HIPAA, COVID, and Your Privacy
By Susan Walberg, JD MPA CHC
Although HIPAA (The Health Insurance Portability and Accountability Act of 1996) has been around for a long time, the COVID epidemic has spawned a slew of misunderstandings, disinformation, and erroneous claims about the law’s reach and impact.
People have raised concerns, initially, about the right of a private business, employer, or government entity to request them to wear masks and then to further ask for medical information relating to their refusal to do so. People were claiming that a worker at Walmart, for instance, couldn’t ask them about mask-wearing due to HIPAA if they tried to enter without a mask.
When the vaccinations became available, this same misinformation circulated. “Nobody can ask me about my vaccination status due to HIPAA” people proclaimed all over social media.
I want to explain what HIPAA actually does. It defines the safeguards that Covered Entities (healthcare providers, insurers, and healthcare clearinghouses) must implement in order to protect the privacy and security of patient health information. That’s it, at a very high level.
HIPAA does not prohibit anyone from asking a person anything about their health status or history. The First Amendment still applies; people can ask and tell at their own discretion (some limits and exceptions apply, such as employers, as noted below). Conversely, it does not mandate that any individual has to share their information with that Walmart greeter. Other laws come into play as a result of that disclosure, or failure to do so, as outlined below.
The other aspect of HIPAA that is not well understood pertains to the government’s role and rights to your information. The government, in general, is not subject to or limited by HIPAA except to the extent it is a Covered Entity as explained above (health care plan or oversight). So, for instance if you have a government healthcare plan, that’s covered under HIPAA and they are required to adhere to privacy protections. Other government agencies, however, may not be, depending on their roles. In addition, HIPAA has a number of exceptions where a patient does not need to authorize the sharing of their information. One such exception applies to public health disclosures. The COVID pandemic is clearly considered a public health issue which does allow for broader sharing of information regarding things such as patient diagnosis, outcome, treatment, and vaccination to promote public health activities. So that pharmacy that gives you that COVID vaccine is not prohibited from reporting that information, nor is the testing site where you got a COVID test, regardless of whether they otherwise might be covered by HIPAA.
What about Employers?
Another common concern relates to employers asking about vaccination status.
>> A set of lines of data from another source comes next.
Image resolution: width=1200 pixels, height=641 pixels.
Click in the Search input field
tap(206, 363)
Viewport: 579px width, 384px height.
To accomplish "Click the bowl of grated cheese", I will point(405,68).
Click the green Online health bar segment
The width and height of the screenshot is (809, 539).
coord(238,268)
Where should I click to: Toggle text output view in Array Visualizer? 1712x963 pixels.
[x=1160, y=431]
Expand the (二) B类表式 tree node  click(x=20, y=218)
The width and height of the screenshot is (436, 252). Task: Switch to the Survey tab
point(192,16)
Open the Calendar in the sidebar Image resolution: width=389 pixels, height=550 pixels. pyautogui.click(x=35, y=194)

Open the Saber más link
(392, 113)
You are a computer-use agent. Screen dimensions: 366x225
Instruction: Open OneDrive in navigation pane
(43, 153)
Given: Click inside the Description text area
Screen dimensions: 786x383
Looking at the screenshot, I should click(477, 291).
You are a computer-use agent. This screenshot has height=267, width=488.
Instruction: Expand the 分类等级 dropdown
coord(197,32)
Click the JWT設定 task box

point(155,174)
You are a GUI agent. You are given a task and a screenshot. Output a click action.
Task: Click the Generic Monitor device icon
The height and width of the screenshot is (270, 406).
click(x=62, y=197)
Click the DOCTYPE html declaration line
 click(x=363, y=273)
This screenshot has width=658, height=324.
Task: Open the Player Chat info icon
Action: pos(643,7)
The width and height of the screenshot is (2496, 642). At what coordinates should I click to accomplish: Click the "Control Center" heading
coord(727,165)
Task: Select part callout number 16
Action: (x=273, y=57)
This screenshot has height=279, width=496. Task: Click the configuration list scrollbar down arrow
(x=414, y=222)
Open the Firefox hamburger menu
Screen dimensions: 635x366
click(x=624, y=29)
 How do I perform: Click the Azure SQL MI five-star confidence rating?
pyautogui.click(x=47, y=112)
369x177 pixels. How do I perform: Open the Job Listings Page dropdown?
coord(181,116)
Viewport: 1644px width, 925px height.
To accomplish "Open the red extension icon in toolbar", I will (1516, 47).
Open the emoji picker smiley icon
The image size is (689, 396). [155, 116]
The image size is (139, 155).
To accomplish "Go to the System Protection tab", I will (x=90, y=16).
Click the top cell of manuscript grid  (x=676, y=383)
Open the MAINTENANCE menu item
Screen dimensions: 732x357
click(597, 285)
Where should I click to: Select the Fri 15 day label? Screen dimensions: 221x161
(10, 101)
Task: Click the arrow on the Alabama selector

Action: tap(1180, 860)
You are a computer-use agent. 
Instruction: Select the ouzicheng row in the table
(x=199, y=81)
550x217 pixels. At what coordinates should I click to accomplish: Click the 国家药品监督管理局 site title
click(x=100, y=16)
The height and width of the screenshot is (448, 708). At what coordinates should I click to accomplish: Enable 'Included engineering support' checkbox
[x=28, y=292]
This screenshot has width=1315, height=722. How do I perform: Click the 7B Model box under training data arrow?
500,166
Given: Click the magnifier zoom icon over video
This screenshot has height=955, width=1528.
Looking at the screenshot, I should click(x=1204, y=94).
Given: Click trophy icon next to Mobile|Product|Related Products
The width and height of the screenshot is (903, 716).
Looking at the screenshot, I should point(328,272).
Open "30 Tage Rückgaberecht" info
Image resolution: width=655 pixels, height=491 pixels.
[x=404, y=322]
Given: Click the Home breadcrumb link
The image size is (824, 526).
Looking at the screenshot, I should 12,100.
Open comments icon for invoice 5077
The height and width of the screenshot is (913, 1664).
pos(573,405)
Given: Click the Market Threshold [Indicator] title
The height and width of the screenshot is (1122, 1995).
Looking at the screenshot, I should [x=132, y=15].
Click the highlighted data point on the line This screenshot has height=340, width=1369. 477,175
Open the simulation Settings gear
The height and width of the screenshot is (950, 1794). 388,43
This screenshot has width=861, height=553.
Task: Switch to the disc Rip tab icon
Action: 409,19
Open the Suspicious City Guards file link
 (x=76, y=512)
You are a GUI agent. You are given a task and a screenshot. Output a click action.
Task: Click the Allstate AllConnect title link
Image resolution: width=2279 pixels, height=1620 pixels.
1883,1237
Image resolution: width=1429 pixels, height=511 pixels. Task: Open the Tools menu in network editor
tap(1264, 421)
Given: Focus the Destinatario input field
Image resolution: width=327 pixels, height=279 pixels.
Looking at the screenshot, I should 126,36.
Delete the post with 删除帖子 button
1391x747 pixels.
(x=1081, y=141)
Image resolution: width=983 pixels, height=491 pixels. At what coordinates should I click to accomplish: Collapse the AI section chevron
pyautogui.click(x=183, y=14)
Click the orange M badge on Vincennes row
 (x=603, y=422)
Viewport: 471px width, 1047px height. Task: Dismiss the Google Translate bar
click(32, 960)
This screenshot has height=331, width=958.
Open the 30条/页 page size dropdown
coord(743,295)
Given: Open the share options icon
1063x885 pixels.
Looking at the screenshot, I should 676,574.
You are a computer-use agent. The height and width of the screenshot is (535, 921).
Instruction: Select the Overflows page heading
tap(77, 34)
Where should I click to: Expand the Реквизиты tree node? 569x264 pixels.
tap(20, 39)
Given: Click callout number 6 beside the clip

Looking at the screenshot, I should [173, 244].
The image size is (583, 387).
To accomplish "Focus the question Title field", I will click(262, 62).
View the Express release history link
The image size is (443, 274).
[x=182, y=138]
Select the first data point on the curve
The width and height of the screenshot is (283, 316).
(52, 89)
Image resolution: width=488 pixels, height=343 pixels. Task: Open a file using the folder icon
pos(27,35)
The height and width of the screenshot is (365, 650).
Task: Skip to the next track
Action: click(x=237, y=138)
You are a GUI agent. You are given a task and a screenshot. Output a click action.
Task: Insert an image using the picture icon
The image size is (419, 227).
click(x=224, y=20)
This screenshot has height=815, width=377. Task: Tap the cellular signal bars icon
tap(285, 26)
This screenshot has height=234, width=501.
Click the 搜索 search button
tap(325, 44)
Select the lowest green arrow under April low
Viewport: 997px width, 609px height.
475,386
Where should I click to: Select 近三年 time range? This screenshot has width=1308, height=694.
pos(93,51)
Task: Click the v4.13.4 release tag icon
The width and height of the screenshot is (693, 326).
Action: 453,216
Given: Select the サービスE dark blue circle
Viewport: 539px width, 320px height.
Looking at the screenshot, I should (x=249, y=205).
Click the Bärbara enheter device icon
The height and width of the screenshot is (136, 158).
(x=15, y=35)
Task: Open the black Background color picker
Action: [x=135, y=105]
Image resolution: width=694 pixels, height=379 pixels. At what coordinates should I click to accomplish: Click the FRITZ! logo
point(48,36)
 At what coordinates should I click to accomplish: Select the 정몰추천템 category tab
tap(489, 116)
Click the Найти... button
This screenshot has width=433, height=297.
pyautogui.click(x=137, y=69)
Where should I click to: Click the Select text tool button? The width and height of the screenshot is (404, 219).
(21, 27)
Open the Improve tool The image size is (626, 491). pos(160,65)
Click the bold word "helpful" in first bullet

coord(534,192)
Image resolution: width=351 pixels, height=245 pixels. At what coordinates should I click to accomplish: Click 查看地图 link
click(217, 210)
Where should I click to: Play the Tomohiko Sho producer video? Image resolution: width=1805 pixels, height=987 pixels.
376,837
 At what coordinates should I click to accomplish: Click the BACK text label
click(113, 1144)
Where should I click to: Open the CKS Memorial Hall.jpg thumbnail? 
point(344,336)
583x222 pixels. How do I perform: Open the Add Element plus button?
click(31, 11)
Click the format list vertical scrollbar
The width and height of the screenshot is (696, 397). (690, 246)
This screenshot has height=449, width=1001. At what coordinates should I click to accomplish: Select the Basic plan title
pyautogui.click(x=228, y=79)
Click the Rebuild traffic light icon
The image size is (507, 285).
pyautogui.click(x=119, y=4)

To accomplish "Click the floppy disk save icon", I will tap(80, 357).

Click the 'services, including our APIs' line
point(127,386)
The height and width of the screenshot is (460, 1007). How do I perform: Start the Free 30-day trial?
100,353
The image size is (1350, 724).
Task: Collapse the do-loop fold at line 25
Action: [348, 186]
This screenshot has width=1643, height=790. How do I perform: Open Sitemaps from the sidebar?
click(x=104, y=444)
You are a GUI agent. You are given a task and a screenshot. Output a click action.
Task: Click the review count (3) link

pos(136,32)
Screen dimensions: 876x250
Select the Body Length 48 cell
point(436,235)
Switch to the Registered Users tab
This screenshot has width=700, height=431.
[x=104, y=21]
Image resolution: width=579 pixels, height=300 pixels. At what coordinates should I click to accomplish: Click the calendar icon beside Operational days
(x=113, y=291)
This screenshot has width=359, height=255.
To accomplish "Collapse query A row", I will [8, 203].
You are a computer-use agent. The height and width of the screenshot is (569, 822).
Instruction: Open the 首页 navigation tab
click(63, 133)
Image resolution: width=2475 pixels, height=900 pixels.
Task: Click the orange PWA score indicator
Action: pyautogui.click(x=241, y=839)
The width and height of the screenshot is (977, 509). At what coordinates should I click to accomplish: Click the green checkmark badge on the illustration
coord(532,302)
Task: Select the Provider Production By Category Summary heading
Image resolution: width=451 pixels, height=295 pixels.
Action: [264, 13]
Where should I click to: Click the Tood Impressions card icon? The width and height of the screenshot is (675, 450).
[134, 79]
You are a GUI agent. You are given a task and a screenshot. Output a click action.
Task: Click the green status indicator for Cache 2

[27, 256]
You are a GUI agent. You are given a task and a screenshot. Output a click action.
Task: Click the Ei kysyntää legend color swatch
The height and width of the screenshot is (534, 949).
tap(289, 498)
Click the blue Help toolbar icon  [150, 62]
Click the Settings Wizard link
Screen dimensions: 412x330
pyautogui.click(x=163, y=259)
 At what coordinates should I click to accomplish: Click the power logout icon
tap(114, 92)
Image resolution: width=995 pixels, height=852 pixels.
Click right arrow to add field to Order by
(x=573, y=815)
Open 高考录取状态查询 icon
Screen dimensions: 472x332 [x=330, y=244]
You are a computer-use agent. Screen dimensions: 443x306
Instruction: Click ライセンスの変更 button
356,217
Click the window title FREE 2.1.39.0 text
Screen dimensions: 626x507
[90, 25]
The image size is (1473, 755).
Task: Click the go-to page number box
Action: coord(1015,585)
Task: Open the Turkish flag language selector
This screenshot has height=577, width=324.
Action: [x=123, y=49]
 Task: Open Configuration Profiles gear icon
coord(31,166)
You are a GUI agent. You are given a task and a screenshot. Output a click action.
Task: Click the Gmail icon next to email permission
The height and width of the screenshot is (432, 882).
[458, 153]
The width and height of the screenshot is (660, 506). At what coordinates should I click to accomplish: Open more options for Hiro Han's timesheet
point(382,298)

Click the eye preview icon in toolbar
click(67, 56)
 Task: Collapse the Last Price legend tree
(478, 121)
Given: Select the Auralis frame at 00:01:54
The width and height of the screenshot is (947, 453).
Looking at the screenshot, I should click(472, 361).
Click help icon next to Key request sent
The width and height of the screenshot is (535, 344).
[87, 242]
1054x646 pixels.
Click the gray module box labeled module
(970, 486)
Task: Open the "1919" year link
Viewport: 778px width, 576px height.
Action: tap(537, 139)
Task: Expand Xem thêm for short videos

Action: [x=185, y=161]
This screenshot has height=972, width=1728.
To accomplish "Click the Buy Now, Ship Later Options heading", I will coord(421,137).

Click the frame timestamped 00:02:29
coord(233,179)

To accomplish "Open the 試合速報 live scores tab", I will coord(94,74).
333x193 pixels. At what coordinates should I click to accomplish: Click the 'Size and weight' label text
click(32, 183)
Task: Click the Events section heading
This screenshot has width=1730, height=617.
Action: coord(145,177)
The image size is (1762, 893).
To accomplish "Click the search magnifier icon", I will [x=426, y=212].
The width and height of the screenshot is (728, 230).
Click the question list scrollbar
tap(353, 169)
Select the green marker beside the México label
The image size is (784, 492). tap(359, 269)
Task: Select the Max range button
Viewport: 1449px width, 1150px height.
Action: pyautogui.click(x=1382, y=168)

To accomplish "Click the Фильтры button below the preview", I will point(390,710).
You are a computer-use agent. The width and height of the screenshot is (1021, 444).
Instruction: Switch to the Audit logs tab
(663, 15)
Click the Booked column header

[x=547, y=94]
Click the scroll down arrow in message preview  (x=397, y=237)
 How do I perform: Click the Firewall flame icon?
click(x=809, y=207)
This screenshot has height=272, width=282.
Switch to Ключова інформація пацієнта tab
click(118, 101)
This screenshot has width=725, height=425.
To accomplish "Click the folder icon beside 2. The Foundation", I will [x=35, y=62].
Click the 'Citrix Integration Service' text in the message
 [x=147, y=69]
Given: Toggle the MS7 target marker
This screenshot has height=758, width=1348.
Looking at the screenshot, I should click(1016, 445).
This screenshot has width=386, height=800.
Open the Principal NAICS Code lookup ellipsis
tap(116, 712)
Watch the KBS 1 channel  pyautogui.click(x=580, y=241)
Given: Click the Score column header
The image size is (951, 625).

Employers can ask if you’ve been vaccinated. And an employer can implement whatever policies they want related to masks and vaccines, so long as they don’t run afoul of laws such as the Americans with Disabilities Act (ADA) or a state/local law. Employers have a duty under OSHA to provide a safe workplace, so they are within their rights to inquire about vaccine status. Where they may run into trouble, however, is if they ask the follow-up question as to ‘why not’? At that point the ADA could be triggered if the employee has a disability that they feel compelled to disclose. This question has also been reviewed by the EEOC, who found that a vaccine question is acceptable because it does not pertain to a medical disability. But the follow-up question should be avoided.
In terms of privacy, however, employers need to exercise diligence to protect the privacy of that information, as they are required to do with all employee health information. In addition, state consumer protection and other privacy laws may dictate how they can collect and protect your information. Employers need to weigh the business need against your privacy rights, keeping in mind also the ever-changing local, state and federal guidance and requirements.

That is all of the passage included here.